_Your goal_
The entries below contain a line with "Abstract and Surreal (913, 79)" and a line with "[Share Print] (1486, 123)". Retype exactly everything from the first down to the second, both included, and nothing else.

◆ ◆ ◆ ◆

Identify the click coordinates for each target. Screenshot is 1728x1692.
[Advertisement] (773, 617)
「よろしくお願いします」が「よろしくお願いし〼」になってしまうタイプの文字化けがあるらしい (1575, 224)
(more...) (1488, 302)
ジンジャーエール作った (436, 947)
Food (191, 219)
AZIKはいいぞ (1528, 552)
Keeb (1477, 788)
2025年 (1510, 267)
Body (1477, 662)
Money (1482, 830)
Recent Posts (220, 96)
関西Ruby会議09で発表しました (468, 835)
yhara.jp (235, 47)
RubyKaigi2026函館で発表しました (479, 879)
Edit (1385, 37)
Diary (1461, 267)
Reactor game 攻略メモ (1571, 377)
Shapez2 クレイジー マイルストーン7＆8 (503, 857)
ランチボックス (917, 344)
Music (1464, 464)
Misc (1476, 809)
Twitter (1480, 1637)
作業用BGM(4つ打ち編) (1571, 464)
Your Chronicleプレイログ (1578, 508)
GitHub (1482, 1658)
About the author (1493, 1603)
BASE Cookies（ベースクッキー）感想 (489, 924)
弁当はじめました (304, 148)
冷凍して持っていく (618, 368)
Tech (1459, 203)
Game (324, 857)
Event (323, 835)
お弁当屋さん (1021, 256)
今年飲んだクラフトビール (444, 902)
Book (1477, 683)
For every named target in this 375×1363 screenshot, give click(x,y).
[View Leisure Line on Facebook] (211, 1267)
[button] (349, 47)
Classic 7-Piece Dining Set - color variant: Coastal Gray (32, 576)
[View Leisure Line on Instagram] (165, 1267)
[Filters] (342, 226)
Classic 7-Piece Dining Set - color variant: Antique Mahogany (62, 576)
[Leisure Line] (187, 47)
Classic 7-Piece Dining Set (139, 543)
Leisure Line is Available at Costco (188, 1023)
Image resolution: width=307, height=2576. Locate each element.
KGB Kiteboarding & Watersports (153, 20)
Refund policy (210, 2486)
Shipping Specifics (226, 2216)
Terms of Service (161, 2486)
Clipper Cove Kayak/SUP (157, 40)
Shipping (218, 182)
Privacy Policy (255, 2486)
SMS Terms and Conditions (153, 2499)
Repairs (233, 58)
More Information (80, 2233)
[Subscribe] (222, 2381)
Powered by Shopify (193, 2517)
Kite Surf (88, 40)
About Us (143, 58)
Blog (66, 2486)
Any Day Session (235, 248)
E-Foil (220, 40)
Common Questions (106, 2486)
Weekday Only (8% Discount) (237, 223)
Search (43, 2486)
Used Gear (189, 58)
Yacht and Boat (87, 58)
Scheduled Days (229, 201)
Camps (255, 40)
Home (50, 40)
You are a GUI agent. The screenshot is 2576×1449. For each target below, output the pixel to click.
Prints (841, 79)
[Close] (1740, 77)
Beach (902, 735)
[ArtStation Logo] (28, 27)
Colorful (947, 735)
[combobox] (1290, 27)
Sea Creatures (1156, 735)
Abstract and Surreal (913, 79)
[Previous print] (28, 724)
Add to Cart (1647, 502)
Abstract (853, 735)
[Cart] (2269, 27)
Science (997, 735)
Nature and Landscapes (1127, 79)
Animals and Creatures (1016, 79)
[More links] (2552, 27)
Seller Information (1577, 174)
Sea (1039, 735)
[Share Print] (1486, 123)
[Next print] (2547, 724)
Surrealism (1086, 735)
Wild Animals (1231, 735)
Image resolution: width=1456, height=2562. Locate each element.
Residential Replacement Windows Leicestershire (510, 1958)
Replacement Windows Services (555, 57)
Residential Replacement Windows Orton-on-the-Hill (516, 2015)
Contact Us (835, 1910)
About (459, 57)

◆ ◆ ◆ ◆

_Task output_
Abstract and Surreal (913, 79)
[Previous print] (28, 724)
Add to Cart (1647, 502)
Abstract (853, 735)
[Cart] (2269, 27)
Science (997, 735)
Nature and Landscapes (1127, 79)
Animals and Creatures (1016, 79)
[More links] (2552, 27)
Seller Information (1577, 174)
Sea (1039, 735)
[Share Print] (1486, 123)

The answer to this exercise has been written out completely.